GESTELLTE AUFGABE 1 ▸
Wähle aus den Datensätzen jede Zeile aus, die die Zeichenfolge „width“ enthält, und schreibe sie unverändert ab.

-*-

Doch dann kommt wenig später die Meldung aus der Türkei: Erkan sei noch an Ort und Stelle gefasst worden. Die Ermittler sind erleichtert. Es ist ein seltener Fahndungserfolg. Erkans Mutter bricht bei der guten Nachricht in Freudentränen aus. Ihr Sohn lebt und wird wahrscheinlich schon bald wieder nach Deutschland zurückkehren können. Strafrechtliche Konsequenzen wird jemand in seinem Alter nicht zu befürchten haben. Ein Neuanfang ist möglich.

-*-

GESTELLTE AUFGABE 2 ▸
Setze bitte den Text über Erkans Festnahme in der Türkei nach seinem letzten Satz fort.

BEREITGESTELLTE ANGABEN ▸

-*-

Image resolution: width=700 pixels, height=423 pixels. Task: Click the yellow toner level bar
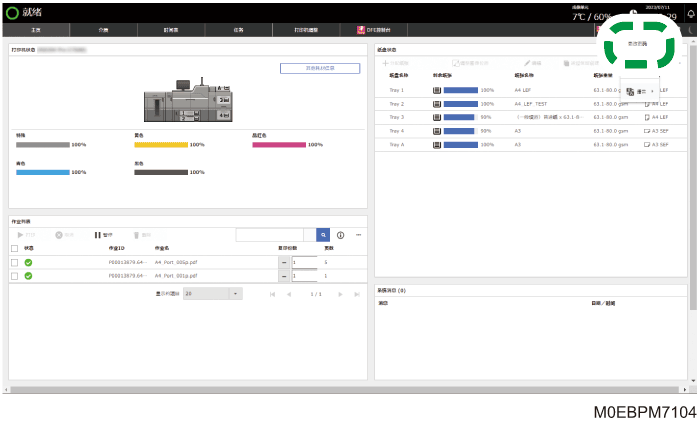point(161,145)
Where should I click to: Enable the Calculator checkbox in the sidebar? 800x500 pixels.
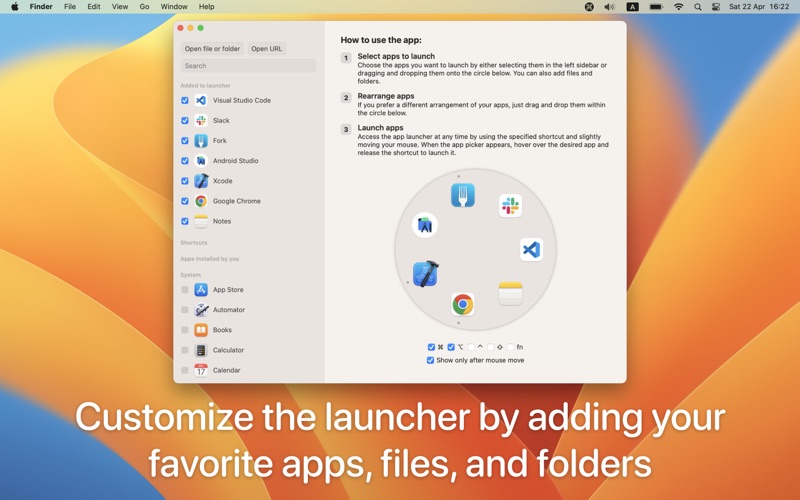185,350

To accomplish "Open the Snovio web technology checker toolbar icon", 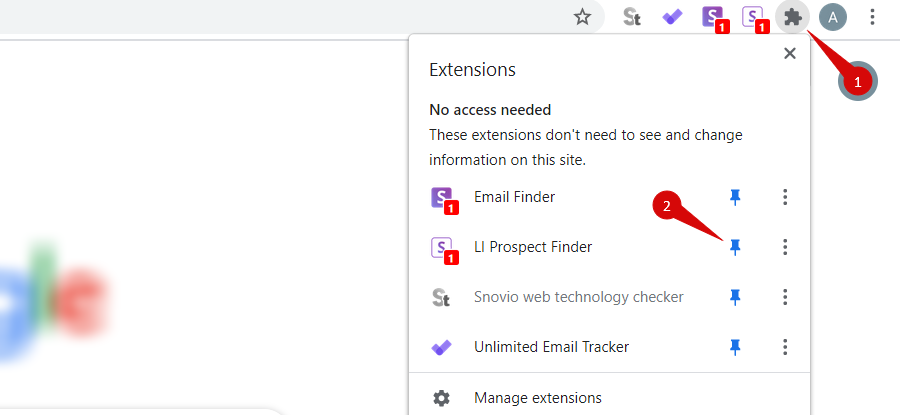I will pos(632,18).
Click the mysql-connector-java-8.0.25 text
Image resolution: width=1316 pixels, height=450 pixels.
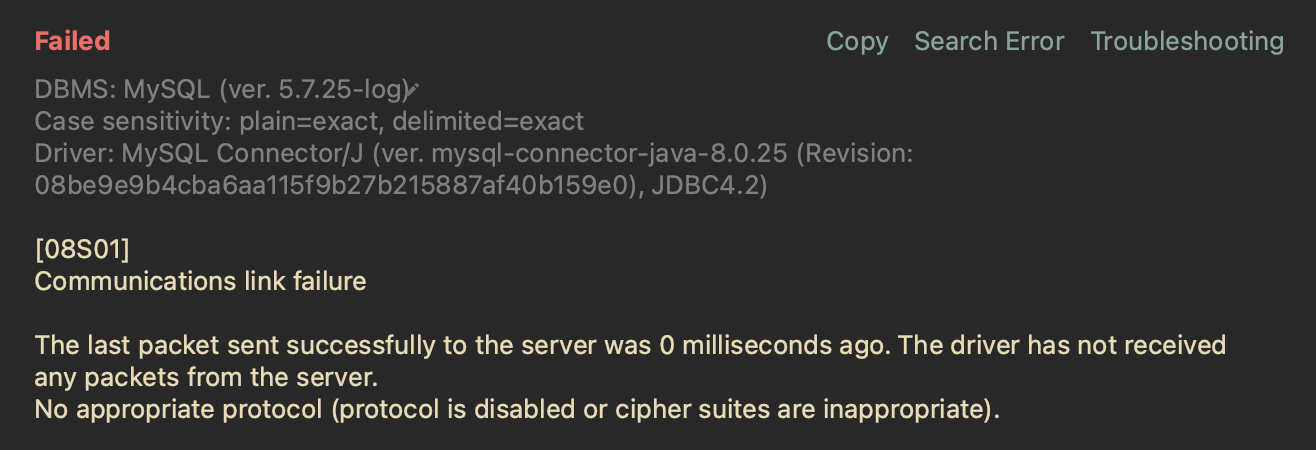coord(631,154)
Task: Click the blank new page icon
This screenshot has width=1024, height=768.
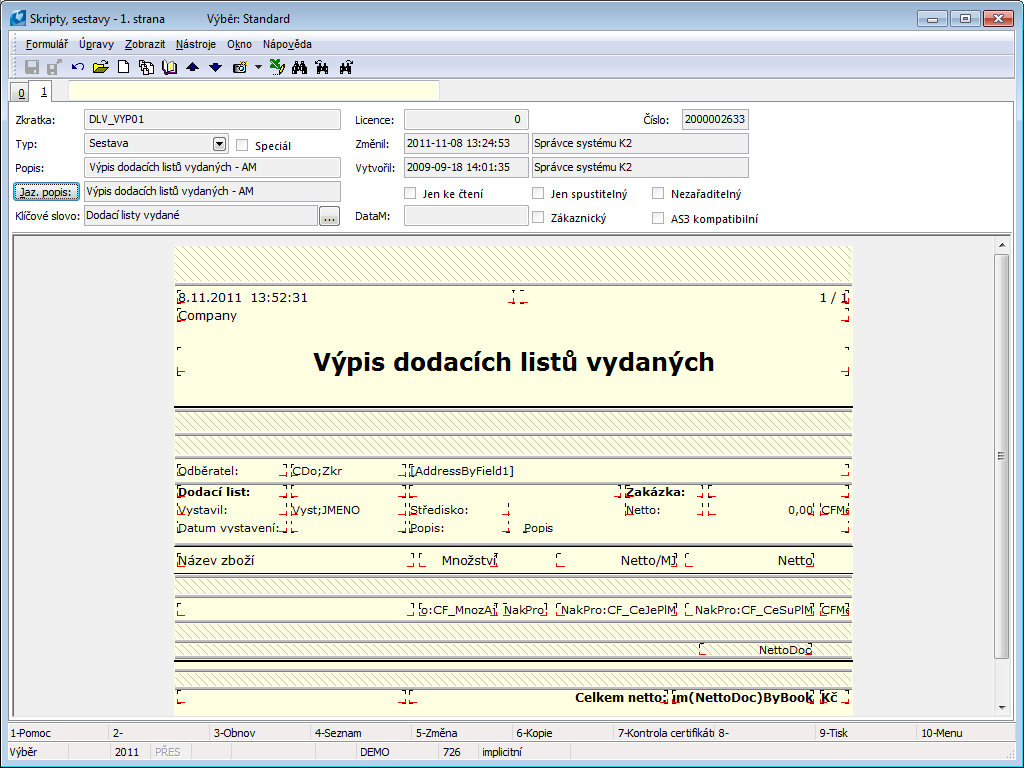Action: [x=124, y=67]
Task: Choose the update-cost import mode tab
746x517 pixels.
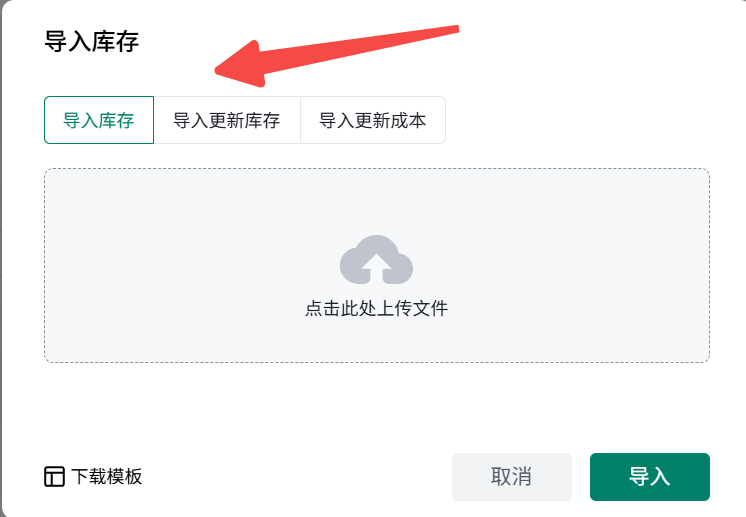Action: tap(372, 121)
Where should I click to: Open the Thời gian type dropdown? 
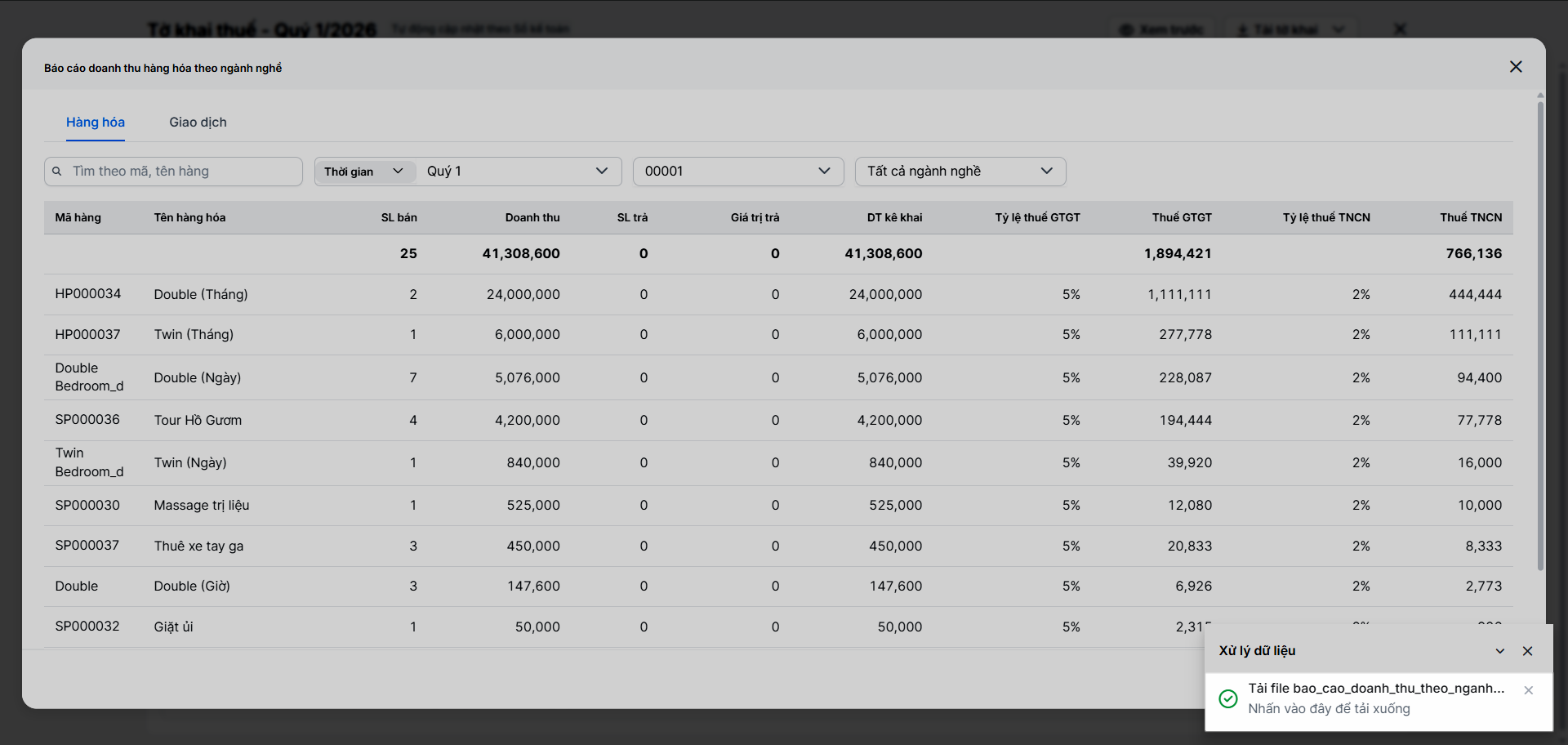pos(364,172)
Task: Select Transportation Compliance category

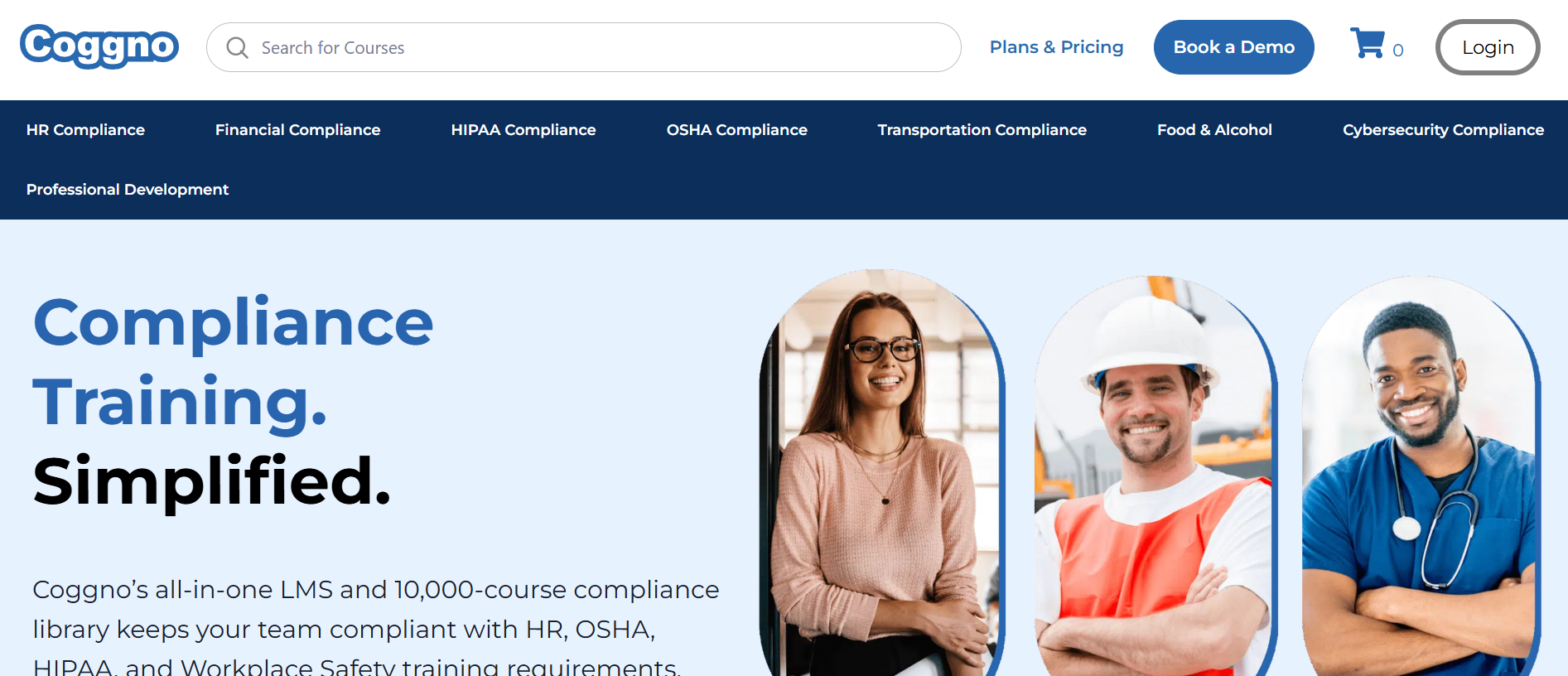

-*-

ERGEBNIS DER ÜBUNG 1 ▸
Image resolution: width=700 pixels, height=423 pixels. Task: Click the yellow toner level bar
Image resolution: width=1316 pixels, height=450 pixels.
This screenshot has width=1024, height=768.

ERGEBNIS DER ÜBUNG 2 ▸
Doch Islamismus-Experten bremsen bereits die Euphorie. Vor Erkan liege noch ein weiter Weg, um zu einem normalen Lebensalltag zurückfinden zu können, sagt eine  Elternberaterin zu "Erasmus Monitor". "Der Junge braucht nun intensive psychologische und pädagogische Betreuung durch das Jugendamt und so weiter. Da müssen jetzt alle wichtigen Leute dabei sein." Generell aber geben Experten Erkan gute Chancen über Deradikalisierungsprogramme ein Leben abseits des Islamismus führen zu können. Doch die Arbeit fängt jetzt erst an.

*Der Name ist "Erasmus Monitor" bekannt.

Anmerkung: Der Beitrag wurde mehrere Male überarbeitet.